Improve the integration of immigrants
- Participants stressed the need to inform potential migrants on the labor market in Europe, and train them accordingly before their departure. The Tunisian experience in this context is a valuable example.
- Encourage governments of host countries, together with actors of civil society, academia and the educational field to provide the institutional, cultural and logistical tools to promote the integration of arriving immigrants.
- The example of the integration model of the Community of Valencia provides training programs, volunteering, initiatives to combat xenophobia and racism, as well as approaches to familiarize immigrants with the host society.
Beyond a security approach to migration policies and the criminalization of immigrants:
- A purely security approach aiming to close borders (electronic controls, maritime observation, walls, barriers, barbwire, etc.) is criticized for being inhuman and unrealistic as is the externalization of borders.
- Some participants advocated the abolition of visas, simply by claiming that it is very restrictive and ultimately un-productive: the visa system has not dried up migratory flows; it has made them more difficult, more dangerous and costly. Most importantly, in the eyes of some, visas not only lead to illegal immigration, but also the installation.
- We must change approaches to illegal migration. It is the product of these barriers to free movement in the region.
- The habit of « criminalizing » immigration was unanimously condemned. Smugglers and mafia networks are the middlemen who take advantage of this situation and they must be punished.
- Facilitate the establishment of readmission systems and reintegration of illegal immigrants in their country of origin. We must abandon the criminalization of illegal immigration.
- The European Union and its members should apply a more generous visa system, to improve, for example, the mobility of researchers, professors, students ...
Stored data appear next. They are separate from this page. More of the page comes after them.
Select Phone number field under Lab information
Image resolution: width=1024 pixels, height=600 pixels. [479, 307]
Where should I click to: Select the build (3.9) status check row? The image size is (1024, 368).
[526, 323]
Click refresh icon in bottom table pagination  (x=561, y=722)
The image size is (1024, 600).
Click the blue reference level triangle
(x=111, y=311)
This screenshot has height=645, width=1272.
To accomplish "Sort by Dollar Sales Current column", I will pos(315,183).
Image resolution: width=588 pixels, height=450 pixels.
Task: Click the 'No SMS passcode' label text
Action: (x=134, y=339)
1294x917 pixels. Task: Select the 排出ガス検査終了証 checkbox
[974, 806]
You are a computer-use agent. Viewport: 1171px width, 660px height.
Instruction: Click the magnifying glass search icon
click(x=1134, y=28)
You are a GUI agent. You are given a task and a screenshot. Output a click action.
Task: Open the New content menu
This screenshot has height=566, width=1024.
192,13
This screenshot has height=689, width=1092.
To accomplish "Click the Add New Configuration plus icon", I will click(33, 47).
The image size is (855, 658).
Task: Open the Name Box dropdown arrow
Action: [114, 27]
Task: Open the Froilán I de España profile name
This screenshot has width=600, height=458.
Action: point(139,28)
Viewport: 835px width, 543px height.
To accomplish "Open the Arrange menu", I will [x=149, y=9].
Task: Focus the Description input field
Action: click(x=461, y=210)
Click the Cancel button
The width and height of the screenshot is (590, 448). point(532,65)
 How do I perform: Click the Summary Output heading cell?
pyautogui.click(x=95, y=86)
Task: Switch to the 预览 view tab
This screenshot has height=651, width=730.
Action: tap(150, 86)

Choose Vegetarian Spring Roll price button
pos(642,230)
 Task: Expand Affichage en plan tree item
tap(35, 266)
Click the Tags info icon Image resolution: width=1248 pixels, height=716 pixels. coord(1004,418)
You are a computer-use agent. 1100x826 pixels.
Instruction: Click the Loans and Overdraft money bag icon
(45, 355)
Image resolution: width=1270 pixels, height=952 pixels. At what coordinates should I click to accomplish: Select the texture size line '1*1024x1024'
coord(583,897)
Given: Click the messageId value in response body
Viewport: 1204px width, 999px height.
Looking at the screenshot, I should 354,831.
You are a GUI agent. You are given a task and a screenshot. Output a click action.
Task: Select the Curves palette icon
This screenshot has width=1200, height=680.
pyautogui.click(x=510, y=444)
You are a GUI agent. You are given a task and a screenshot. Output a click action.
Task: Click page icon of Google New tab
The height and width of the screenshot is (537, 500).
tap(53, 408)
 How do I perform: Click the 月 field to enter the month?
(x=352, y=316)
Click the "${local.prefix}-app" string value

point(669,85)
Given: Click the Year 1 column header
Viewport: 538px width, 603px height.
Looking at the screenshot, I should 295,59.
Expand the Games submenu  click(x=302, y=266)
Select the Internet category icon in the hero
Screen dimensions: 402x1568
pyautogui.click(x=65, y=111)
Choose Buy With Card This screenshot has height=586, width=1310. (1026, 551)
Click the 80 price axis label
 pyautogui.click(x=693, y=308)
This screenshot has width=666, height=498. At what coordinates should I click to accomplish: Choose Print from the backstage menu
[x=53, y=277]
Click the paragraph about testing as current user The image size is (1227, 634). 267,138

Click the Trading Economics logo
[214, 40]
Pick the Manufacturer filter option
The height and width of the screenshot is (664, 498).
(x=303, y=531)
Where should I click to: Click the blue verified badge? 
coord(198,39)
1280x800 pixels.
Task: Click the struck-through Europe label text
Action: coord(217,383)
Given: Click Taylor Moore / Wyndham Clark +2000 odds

Brain drain – Brain gain: develop the circulation of knowledge
- Beyond a European vision of “chosen” immigration. Some participants saw this as a "subtle way" of "plundering" highly qualified individuals for little cost. Others saw it a discrimination of immigrants without qualification. While, on the other hand, some claimed that it is better to witness "brain drain" than excessive numbers of "unemployed graduates" in their own countries. Everybody agree on the concept of interdependent development.
- Promote the circulation of “brains” for a transfer of knowledge and skills: the concept of “brain drain” referring to those who migrate but who will develop a number of skills which can be transferred to their country of origin through the process of circular migration.
- Assuming that migration is a difficult choice, often involving a family split, participants wished to emphasize the need to improve, before their departure, the skills of their youth to align them with the needs of the labor market of the destination country.
- Migrations and mobility of young graduates, students and professors or workers have to be promoted.
- By his installation in the host country, the immigrant must in one hand adapt to, but also integrate values in terms of rights and duties of the individual and the citizen, importance of the democratic life, the positive character of diversity. All this represents immaterial added value for the social and political culture of the sending country, in the framework of migrants’ return.
- In the South: convince young people to return home, establish programs for the implementation of youth projects. We must develop a form of technical support to develop entrepreneurial initiatives in countries of origin for the return of settled communities in European countries.
- In the North: invest more in the training of young to increase their employment opportunities in the North and in their countries of origin. However, participants have underlined that the current financing of qualification programs for youth and European financial support to business development leaves much to be desired.